[Data entries]
[Start of section]

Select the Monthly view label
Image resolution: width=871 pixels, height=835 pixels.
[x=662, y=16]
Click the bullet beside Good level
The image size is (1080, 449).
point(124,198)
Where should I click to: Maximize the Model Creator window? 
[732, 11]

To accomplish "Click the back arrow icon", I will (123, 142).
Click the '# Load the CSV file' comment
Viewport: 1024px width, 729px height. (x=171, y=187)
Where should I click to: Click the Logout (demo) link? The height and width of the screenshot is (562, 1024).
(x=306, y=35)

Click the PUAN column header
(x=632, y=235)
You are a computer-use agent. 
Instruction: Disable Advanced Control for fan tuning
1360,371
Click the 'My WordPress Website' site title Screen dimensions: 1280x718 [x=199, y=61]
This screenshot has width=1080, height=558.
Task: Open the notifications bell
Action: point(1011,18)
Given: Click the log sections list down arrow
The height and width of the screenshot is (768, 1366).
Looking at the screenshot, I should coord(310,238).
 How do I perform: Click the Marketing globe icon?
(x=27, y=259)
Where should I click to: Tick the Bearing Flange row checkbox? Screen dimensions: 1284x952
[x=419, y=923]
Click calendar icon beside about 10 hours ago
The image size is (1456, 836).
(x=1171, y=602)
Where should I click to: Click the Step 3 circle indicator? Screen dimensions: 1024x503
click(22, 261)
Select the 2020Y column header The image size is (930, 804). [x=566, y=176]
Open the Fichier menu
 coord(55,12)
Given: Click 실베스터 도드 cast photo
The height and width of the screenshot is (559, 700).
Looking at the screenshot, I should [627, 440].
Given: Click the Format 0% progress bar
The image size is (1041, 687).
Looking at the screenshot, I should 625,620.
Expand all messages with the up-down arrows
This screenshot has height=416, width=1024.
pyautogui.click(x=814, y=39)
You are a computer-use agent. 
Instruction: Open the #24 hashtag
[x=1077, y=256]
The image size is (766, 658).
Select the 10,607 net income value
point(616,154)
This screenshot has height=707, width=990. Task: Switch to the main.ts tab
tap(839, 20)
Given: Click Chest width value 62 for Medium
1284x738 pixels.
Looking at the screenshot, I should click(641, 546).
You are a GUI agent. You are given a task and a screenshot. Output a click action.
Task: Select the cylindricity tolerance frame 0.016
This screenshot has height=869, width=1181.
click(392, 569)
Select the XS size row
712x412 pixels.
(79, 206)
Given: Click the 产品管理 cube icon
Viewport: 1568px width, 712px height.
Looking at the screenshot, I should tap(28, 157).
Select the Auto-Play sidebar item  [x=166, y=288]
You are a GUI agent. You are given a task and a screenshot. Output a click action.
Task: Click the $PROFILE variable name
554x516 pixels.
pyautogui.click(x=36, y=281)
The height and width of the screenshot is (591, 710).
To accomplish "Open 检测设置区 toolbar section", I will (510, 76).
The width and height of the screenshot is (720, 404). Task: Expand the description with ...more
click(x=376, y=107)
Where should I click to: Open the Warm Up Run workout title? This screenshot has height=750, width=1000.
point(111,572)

[End of section]

Brief: Once you have read the data above, print all of it again exactly.

Solution to this task:
Select the Monthly view label
Image resolution: width=871 pixels, height=835 pixels.
[x=662, y=16]
Click the bullet beside Good level
The image size is (1080, 449).
point(124,198)
Where should I click to: Maximize the Model Creator window? 
[732, 11]

To accomplish "Click the back arrow icon", I will (123, 142).
Click the '# Load the CSV file' comment
Viewport: 1024px width, 729px height. (x=171, y=187)
Where should I click to: Click the Logout (demo) link? The height and width of the screenshot is (562, 1024).
(x=306, y=35)

Click the PUAN column header
(x=632, y=235)
You are a computer-use agent. 
Instruction: Disable Advanced Control for fan tuning
1360,371
Click the 'My WordPress Website' site title Screen dimensions: 1280x718 [x=199, y=61]
This screenshot has width=1080, height=558.
Task: Open the notifications bell
Action: point(1011,18)
Given: Click the log sections list down arrow
The height and width of the screenshot is (768, 1366).
Looking at the screenshot, I should coord(310,238).
 How do I perform: Click the Marketing globe icon?
(x=27, y=259)
Where should I click to: Tick the Bearing Flange row checkbox? Screen dimensions: 1284x952
[x=419, y=923]
Click calendar icon beside about 10 hours ago
The image size is (1456, 836).
(x=1171, y=602)
Where should I click to: Click the Step 3 circle indicator? Screen dimensions: 1024x503
click(22, 261)
Select the 2020Y column header The image size is (930, 804). [x=566, y=176]
Open the Fichier menu
 coord(55,12)
Given: Click 실베스터 도드 cast photo
The height and width of the screenshot is (559, 700).
Looking at the screenshot, I should [627, 440].
Given: Click the Format 0% progress bar
The image size is (1041, 687).
Looking at the screenshot, I should 625,620.
Expand all messages with the up-down arrows
This screenshot has height=416, width=1024.
pyautogui.click(x=814, y=39)
You are a computer-use agent. 
Instruction: Open the #24 hashtag
[x=1077, y=256]
The image size is (766, 658).
Select the 10,607 net income value
point(616,154)
This screenshot has height=707, width=990. Task: Switch to the main.ts tab
tap(839, 20)
Given: Click Chest width value 62 for Medium
1284x738 pixels.
Looking at the screenshot, I should click(641, 546).
You are a GUI agent. You are given a task and a screenshot. Output a click action.
Task: Select the cylindricity tolerance frame 0.016
This screenshot has height=869, width=1181.
click(392, 569)
Select the XS size row
712x412 pixels.
(79, 206)
Given: Click the 产品管理 cube icon
Viewport: 1568px width, 712px height.
Looking at the screenshot, I should tap(28, 157).
Select the Auto-Play sidebar item  [x=166, y=288]
You are a GUI agent. You are given a task and a screenshot. Output a click action.
Task: Click the $PROFILE variable name
554x516 pixels.
pyautogui.click(x=36, y=281)
The height and width of the screenshot is (591, 710).
To accomplish "Open 检测设置区 toolbar section", I will (510, 76).
The width and height of the screenshot is (720, 404). Task: Expand the description with ...more
click(x=376, y=107)
Where should I click to: Open the Warm Up Run workout title? This screenshot has height=750, width=1000.
point(111,572)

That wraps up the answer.